Could you write out exactly, and only, the lines from the one containing "Instruction: Click the New button" through the last line of the data, leaving out all pictures?

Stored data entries

▶

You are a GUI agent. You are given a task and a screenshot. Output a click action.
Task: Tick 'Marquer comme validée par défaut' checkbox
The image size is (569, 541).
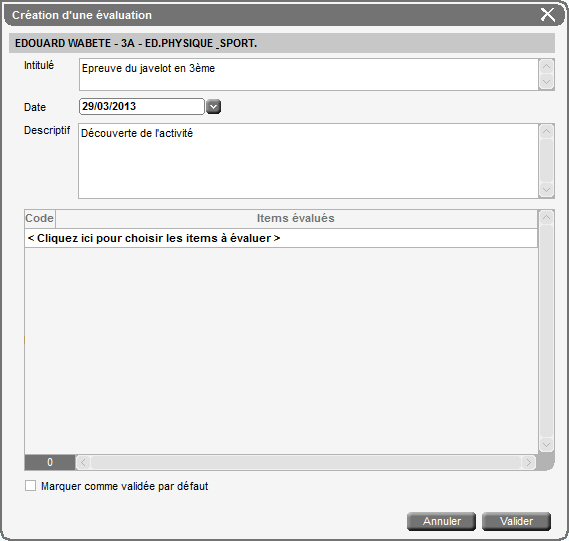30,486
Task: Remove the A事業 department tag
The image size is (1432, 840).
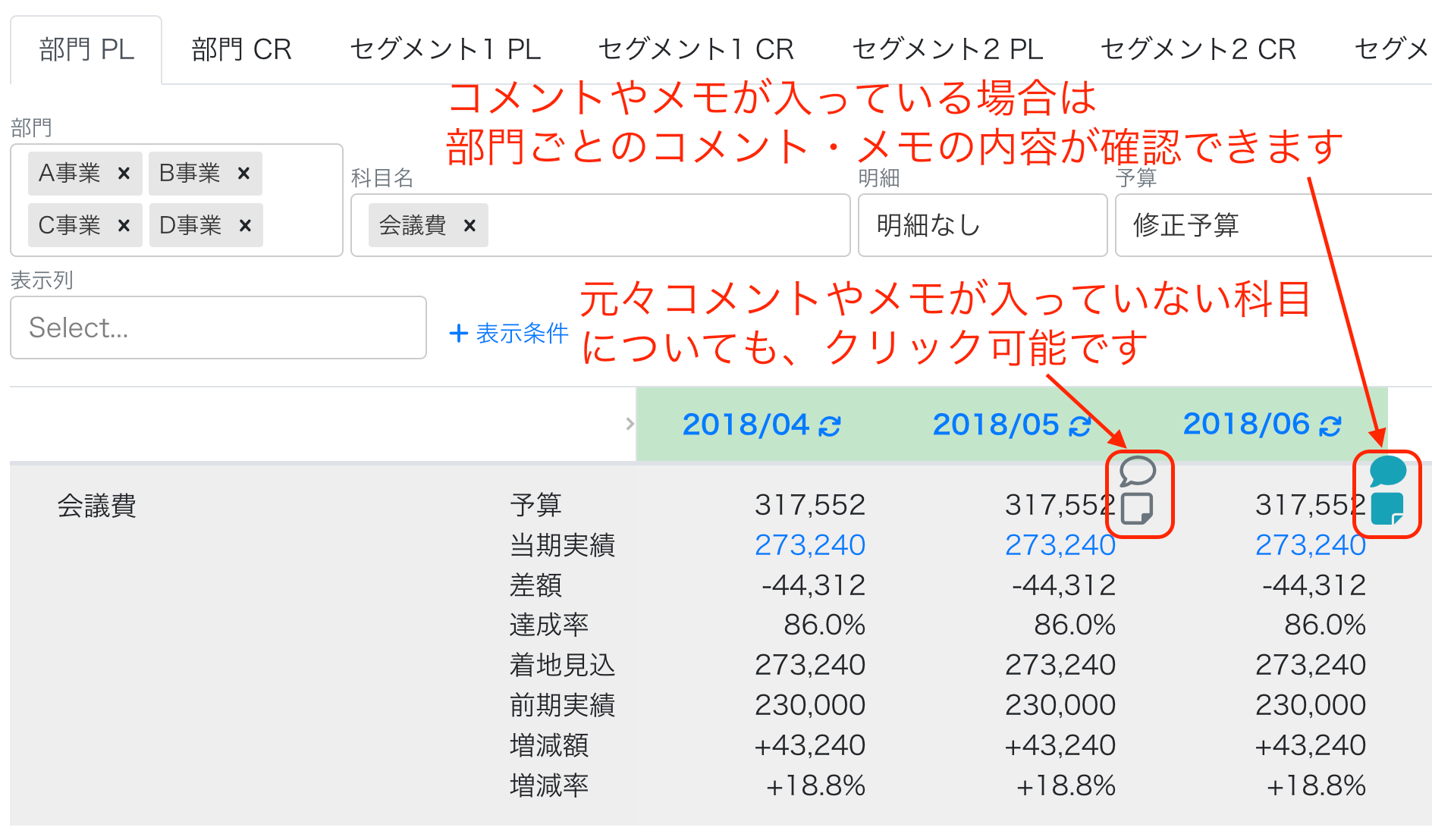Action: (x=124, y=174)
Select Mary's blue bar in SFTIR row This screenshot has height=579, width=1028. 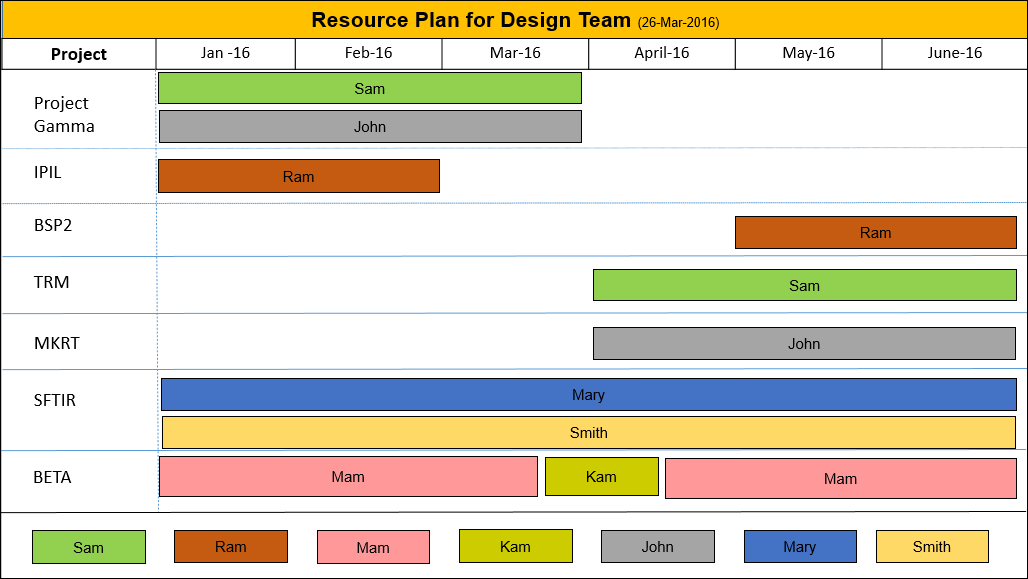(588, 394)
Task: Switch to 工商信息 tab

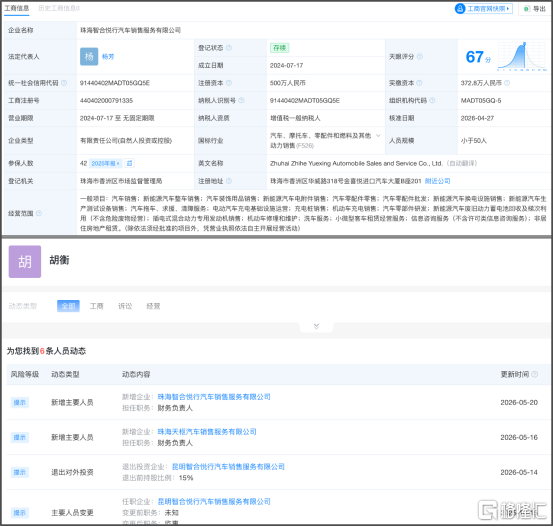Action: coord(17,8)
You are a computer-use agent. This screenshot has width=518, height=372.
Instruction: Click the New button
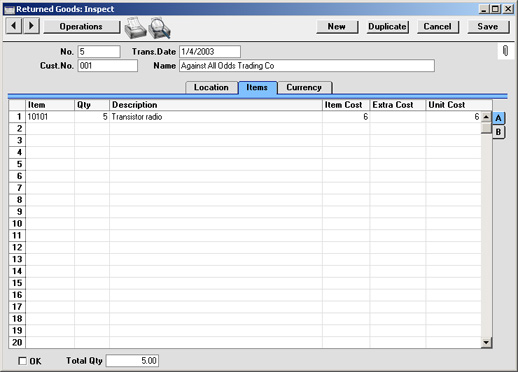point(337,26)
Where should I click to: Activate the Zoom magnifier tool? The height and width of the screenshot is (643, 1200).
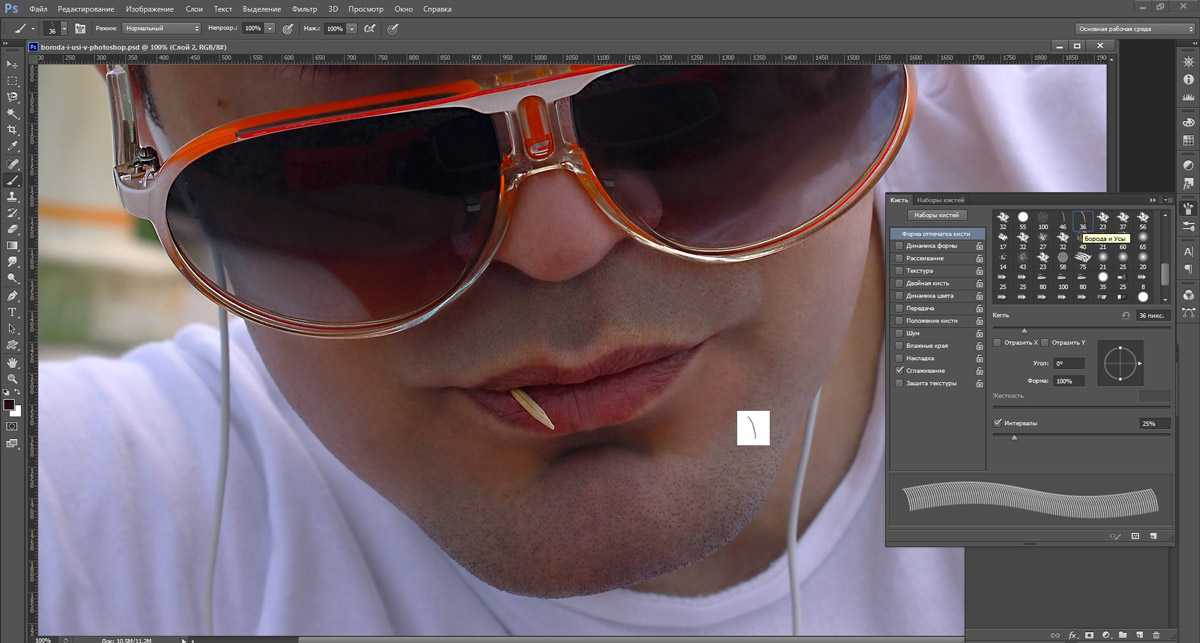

◀

=== Answer to the problem ===
Instruction: Click the New button
point(337,26)
Where should I click to: Activate the Zoom magnifier tool? The height and width of the screenshot is (643, 1200).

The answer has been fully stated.